It wasn’t that long ago that JAZZ.FM91 put together a list of eight Canadian women in jazz you need to know. One of those names was a new but obvious choice at the time: Caity Gyorgy.
From the moment that audiences began to experience her approach, tone, songwriting and overall musicianship, they could clearly see that Gyorgy is an exceptional talent.
The Juno-winning vocalist and composer has just released her latest recording, Featuring. Gyorgy joined us to talk about the album.
You described the new recording as “a 100 per cent dream project.” What is it in particular that makes you call it that?
Almost every single track has a special guest artist on it, and that’s not an easy feat. There were a lot of different people involved. I had 11 guests altogether. So many people came together to make this happen, and I’m so grateful for all of the musicians, the production team, and of course the Canada Council for the Arts for helping to fund the project.
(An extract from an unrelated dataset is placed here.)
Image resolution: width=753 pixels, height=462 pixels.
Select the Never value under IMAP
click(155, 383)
You’ve got Christine Jensen, Allison Au, Jocelyn Gould, Virginia MacDonald… I couldn’t help but notice how many of the guests are women. How did this particular guest list come together?
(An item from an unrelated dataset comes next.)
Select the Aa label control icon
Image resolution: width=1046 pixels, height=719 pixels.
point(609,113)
I honestly didn’t really think about choosing women, men or non-binary folks. I just chose people that I really admire, and a lot of those people are women. There are also some incredible guests like Kyle Tarder-Stoll, Pat LaBarbera and Tymish Koznarsky, and those are all people whose playing I love as well. But I looked at the project after I completed it and I was like you know what, this is pretty awesome that I chose people because I love their playing and I love what they bring to the music, and there’s a variety of people in it.
You and I probably first met when you were a guest on Jazzology. I remember at the time, you already had so many things in place for a successful career. You were already writing, you were already recording, people were already talking about your voice, and you already had a savvy social media presence. Then you decided to continue doing all that while also pursuing a master’s degree. Why did you decide to keep all those balls in the air and continue your studies as well?
To be completely honest, I wanted to do my master’s degree so that I could experience living in a new city. I had always wanted to go to Montreal and be a part of the music scene there, so I chose McGill not only because of its reputation as a school, but also because there are wonderful professors there. I was really interested in studying with and getting to know Ranee Lee and Christine Jensen, which I had the opportunity to do while I was there. That was incredible. I was really interested in being part of a new scene. I found over the last two years that Canada is a very, very big country, but it has a very, very small jazz scene. Everybody knows each other, no matter where you go.
You’ve put your stamp on some classics from the Great American Songbook, but you concentrate on your own compositions. When did you start songwriting? And is that where you feel you want to focus your efforts?
I try to focus my efforts on a lot of different things, but with songwriting, I’ve always really enjoyed sharing lyrics and melodies. My harmonic approach has gotten a lot better over the years, especially as I’ve picked up a lot of functional piano along the way. The first song I remember writing was when I entered a contest back home in Calgary as a child. It was a song about Alberta. I still have the little recording that I made with my music teacher. That was the first time I’d written a song. I was writing pop songs throughout high school, and then I started learning hundreds and hundreds of standards, and my writing changed a lot because I was so influenced by the melodies, the lyrical content and the harmony of those tunes. So I really started focusing on that style of writing, which is my favourite style of writing. I just really enjoy being able to sing about my experiences and what’s going on in my imagination. I absolutely love to share my music with other people.
This interview has been edited and condensed.